There are pretty much two ps2gl performance bottlenecks over which the application has control: dma transfer and vu1 rendering. See the tips section below for good ways to make the dma transfer your bottleneck. Otherwise, we're down to the speed of the vu1 renderer being used. Currently there are a measly ten different renderers, one of which is selected based on the rendering state at render time.

A lot of work has gone into making it very easy to add specialized renderers, which means that at this point less time has been spent actually writing those renderers. Ideally, users of ps2gl would write renderers for the set of conditions they care about and contribute them back to the project. Otherwise, after a little more work on the architecture, vu1 renderer development will be once again underway here at SCEA.
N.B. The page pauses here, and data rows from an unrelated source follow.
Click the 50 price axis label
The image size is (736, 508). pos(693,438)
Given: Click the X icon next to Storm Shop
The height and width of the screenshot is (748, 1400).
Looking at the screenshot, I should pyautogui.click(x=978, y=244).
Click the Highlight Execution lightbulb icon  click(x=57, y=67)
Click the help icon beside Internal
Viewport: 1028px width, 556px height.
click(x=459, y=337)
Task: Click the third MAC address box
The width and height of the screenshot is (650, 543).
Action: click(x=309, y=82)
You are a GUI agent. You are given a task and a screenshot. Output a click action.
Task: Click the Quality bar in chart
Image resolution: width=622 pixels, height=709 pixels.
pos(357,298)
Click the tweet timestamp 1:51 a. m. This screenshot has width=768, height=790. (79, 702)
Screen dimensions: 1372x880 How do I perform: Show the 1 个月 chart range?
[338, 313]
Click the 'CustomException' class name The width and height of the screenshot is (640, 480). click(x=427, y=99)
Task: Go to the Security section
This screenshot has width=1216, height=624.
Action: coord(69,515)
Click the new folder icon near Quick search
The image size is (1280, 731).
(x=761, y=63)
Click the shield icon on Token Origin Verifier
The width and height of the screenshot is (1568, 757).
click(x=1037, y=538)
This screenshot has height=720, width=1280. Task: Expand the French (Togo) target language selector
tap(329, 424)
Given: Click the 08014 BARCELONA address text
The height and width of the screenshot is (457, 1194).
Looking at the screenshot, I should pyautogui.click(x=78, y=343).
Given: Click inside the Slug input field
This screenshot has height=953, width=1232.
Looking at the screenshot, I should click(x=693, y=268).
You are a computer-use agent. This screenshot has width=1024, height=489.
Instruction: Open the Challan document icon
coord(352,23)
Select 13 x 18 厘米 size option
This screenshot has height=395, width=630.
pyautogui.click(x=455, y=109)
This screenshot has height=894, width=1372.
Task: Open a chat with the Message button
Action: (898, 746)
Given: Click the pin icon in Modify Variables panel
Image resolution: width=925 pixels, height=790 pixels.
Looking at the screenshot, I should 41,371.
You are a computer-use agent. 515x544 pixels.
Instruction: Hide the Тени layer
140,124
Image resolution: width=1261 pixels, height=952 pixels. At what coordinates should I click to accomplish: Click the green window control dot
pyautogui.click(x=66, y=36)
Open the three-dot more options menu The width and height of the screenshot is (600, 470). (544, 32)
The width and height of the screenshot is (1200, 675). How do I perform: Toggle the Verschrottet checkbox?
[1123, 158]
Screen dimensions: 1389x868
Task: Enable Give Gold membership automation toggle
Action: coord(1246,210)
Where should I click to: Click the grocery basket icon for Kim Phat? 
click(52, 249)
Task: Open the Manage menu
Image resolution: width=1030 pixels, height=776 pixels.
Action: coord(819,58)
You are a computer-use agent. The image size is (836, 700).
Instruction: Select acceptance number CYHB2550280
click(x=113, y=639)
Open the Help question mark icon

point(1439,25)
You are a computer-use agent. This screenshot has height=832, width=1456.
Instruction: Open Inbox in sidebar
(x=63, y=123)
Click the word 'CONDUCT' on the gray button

Here some numbers for the 30,000 tri ViewPoint head model (again, where dma is not the bottleneck). It's easy to see that there is one fast renderer which is specialized for no specular component and 3 or fewer directional lights.

NOTE: again, performance will get better soon

render context/state million vertices/second
3 directional lights, no specular 14
4 directional lights, no specular 5
4 directional lights, specular 2.9

Tips

What YOU can do to make things go faster!

  • use display lists -- display lists have been optimized at the expense of immediate-mode. The main problem with them now is inefficient use of memory when used to cache glBegin/glEnd draw commands, which brings us to..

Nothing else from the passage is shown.